Over 15 years have passed since federal legislation relating to persons with developmental disabilities began to place a high priority on employment-related services. The 1984 Developmental Disabilities Act Amendments (1984), for example, set the employment services as a major priority area (Rusch & Hughes, 1990). Supported employment programs, that were authorized by the Rehabilitation Act Amendments (1986), have been a common employment option to sheltered employment (e.g., Wehman, Revell, & Kregel, 1998). Federal legislation, such as the Americans With Disabilities Act (1990) and the Rehabilitation Act Amendments (1992), continues to emphasize employment opportunities for people with a disability. Most recently, the reauthorized Developmental Disabilities Assistance and Bill of Rights Act (2000) maintains the emphasis on employment as a life goal activity area.

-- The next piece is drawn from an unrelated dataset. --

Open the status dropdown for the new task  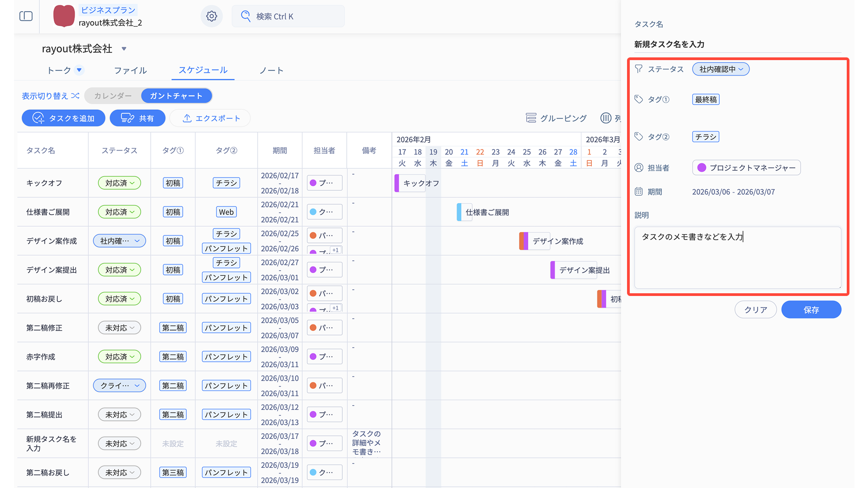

Despite the priority, we know very little on a national basis about the employment status of Americans with developmental disabilities. For a variety of reasons, the available literature provides only limited information. Of the available large-population research, the core samples have been those people already in the service system (e.g., Butterworth, Gilmore, Kiernan, & Schalock, 1999; Mank, Cioffi, & Yovanoff, 1997; Wehman et al., 1998). Those who were not known to the system were excluded from the studies. Relatedly, the substantial research literature on employment outcomes has been conducted on specific programs, typically with small sample sizes (e.g., Levy et al., 1994) or a limited geographical coverage (e.g., Blanck, 1996). Only a few studies (e.g., Butterworth et al., 1999; Wehman et al., 1998) allow us to generalize findings to a national level. Finally, researchers typically devoted minimum attention to the impact of employment on an individual's overall income status. A significant number of persons with developmental disabilities utilize income support programs (Boggs, 1994; Braddock, 1987; U.S. General Accounting Office, 1995). Outcomes of employment programs are, however, often reported as the change in earned income associated with a particular type of employment training (e.g., Kregel, Wehman, & Banks, 1989; Schalock, McGaughey, & Kiernan, 1989; Thompson, Powers, & Houchard, 1992) rather than change in the overall economic status of an individual.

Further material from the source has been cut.